I've been on a liquid diet for 2 weeks now, I'm not doing well at all, trying to avoid going into hospital every day has become my life day in day out, it's affecting mine and my family's life.
We were both forced to stop working. Ray was first 3 year's ago, he had to stop working to become Lilly's (our Autistic daughter who's unable to walk or talk and has huge behavioural problems) full time carer as I wasn't physically able to left her anymore or be alone with her by myself for to long without support.
I was planned on going full time I was training to become a duty manager at work and was doing so well until I hit a brickwall (that's what it felt like anyway) my health started going down hill, first I thought it was my back, but after being rushed to hospital countless amounts of times getting my gallbladder removed and many many many tests it felt long a life time being away from my family.
I finally found out I have a rear syndrome called Superior Mesenteric Artery Syndrome 0.013 % of people in the world have this horrible debilitating syndrome.
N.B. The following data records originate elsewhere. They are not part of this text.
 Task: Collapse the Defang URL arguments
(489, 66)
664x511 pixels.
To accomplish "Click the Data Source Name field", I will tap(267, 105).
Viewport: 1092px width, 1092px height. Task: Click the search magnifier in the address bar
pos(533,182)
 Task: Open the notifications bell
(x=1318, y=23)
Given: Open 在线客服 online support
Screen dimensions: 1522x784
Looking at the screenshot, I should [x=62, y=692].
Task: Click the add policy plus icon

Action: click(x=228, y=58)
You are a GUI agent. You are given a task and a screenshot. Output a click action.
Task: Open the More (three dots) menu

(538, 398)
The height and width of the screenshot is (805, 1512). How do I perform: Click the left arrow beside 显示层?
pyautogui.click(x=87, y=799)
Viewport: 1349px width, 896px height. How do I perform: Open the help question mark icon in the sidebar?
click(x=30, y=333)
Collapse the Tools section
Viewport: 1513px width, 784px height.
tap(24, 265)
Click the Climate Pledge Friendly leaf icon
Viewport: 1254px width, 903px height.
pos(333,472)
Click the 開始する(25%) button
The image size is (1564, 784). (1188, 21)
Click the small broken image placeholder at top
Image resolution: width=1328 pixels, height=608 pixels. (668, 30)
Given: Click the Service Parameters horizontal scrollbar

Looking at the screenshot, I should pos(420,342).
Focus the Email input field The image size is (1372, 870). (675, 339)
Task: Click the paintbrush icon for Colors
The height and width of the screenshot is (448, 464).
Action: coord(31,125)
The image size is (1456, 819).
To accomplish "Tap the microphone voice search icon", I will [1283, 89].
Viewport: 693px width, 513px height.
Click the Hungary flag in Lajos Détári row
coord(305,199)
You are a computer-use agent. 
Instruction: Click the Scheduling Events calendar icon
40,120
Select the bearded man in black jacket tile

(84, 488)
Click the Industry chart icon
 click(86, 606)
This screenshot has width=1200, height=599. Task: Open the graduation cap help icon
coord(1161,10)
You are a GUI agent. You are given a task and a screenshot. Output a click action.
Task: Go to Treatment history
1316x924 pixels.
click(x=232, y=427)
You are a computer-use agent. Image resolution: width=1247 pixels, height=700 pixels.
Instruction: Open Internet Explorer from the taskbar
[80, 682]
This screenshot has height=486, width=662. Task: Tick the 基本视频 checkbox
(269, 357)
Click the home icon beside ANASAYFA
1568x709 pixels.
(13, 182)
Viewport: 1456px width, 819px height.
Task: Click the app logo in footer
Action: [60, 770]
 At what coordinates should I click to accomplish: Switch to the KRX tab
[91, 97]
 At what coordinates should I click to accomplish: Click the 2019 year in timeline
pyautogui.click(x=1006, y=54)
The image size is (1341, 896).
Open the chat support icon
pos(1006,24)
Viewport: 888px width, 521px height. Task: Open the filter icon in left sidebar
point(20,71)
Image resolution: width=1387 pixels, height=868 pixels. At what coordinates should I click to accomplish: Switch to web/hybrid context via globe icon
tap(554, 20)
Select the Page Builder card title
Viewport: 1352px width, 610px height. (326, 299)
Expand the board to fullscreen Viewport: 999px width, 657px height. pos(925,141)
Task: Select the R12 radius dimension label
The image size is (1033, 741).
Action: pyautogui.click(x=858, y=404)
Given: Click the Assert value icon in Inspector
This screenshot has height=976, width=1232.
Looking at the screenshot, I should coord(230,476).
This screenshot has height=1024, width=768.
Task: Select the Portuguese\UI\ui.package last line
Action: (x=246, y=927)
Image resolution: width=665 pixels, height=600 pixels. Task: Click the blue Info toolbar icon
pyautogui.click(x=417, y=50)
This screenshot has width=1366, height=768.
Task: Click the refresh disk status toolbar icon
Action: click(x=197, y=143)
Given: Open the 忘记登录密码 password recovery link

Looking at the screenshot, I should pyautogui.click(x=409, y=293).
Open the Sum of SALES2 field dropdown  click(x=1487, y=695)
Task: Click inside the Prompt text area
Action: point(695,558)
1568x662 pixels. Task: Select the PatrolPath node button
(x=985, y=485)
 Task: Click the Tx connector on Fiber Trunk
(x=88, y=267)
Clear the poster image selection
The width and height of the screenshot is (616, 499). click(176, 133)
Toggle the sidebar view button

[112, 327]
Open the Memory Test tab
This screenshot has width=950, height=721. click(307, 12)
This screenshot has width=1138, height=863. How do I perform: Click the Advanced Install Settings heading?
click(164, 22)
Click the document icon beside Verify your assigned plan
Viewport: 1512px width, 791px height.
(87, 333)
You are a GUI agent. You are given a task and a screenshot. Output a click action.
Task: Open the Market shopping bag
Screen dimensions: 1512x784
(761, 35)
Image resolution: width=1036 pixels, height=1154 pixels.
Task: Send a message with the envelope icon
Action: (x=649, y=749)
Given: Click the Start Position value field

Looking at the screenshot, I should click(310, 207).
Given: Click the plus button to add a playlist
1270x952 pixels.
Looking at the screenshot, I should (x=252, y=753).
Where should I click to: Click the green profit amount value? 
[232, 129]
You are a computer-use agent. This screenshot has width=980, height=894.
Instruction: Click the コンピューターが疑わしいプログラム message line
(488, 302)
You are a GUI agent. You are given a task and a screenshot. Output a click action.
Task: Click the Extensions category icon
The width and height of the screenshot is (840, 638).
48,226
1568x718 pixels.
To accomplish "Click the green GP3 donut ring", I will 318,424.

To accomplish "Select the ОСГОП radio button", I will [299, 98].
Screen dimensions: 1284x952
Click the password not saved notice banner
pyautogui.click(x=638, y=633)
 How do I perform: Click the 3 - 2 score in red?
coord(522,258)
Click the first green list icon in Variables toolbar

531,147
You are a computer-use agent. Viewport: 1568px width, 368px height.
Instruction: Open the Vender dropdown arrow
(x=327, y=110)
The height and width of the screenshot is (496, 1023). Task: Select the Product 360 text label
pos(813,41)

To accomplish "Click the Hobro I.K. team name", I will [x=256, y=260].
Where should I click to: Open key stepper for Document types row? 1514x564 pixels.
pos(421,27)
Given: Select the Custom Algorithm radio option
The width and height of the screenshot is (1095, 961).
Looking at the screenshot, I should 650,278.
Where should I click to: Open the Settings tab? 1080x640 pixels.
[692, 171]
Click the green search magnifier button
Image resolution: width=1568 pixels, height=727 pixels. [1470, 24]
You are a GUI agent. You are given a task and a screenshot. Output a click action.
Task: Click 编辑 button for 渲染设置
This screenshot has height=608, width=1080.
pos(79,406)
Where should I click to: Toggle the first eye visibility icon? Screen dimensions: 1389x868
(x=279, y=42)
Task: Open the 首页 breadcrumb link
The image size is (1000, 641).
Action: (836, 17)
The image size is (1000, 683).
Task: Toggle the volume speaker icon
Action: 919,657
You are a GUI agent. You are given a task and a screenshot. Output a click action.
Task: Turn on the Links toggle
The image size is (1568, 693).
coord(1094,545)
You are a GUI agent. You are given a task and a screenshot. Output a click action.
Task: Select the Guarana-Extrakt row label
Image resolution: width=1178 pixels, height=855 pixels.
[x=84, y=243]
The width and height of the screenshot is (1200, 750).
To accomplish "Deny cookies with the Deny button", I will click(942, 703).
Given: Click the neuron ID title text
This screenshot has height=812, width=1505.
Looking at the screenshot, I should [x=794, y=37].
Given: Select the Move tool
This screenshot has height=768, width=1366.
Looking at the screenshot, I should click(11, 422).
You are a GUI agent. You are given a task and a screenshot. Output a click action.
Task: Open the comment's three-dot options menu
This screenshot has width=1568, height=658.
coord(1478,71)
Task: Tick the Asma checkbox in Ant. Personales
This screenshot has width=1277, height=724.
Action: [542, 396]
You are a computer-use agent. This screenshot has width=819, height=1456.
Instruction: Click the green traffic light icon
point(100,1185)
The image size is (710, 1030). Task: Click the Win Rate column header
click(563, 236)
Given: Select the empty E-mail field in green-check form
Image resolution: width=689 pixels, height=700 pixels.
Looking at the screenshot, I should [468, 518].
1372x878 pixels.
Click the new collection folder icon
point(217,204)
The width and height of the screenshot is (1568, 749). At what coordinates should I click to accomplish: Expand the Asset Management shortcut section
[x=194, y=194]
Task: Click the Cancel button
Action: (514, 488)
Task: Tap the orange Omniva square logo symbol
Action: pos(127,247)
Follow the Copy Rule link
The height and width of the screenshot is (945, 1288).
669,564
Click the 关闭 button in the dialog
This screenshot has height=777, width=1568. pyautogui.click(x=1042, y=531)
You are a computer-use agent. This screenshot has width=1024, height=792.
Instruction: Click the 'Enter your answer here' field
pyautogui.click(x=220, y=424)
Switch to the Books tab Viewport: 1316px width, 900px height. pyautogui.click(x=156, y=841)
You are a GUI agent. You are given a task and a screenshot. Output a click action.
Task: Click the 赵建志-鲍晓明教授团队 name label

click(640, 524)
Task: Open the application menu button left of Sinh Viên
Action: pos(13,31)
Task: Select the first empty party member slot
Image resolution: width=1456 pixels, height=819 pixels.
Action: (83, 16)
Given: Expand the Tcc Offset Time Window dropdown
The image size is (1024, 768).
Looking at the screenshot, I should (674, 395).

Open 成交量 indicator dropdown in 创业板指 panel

We are warrior, fight every day to make this next day better, but some of us are really struggling.
As some of you may remember I had surgery in July 2017 Duodenojejunostomy open surgery to bypass my Superior Mesenteric Artery, if I knew then what I know now, I NEVER WOULD HAVE WENT THROUGH IT, everyone is different but unfortunately for me I am most likely suffering from scar tissue build ups (here's hoping) I'm waiting for an endoscopy in the next month to find out if this is the case or not.
But at the moment, I'm on a liquid diet, with no job, no extra money coming in other then then our government benefits which we are so so grateful for, but it hard it so very hard the expense are building up and so to are the bills we are struggling so much and the stress is affecting our lives on way we NEVER imagined. Were good people Ray and I we just can't get a break.
My amazing man is doing an amazing job looking after us but, we stress ever day just wondering what the next day will bring. What amount of money we'll have to come up with just so I can live though the day, week and month it's so costly being so sick, I spend over $300 plus a month on Lactulose, Prunelax, Gaviscon, Iberogast, Panadol, Hydralyte, Buscopan, Metamucil, Lady's Multi Vitamin's, Hospital fomual Sustagen none of which are covered by the PBS it's all out of pocket costs that I need to live my life. I hate that I can't work to afford what I need to be able to live. So I'm putting my tail between my legs and asking for us help.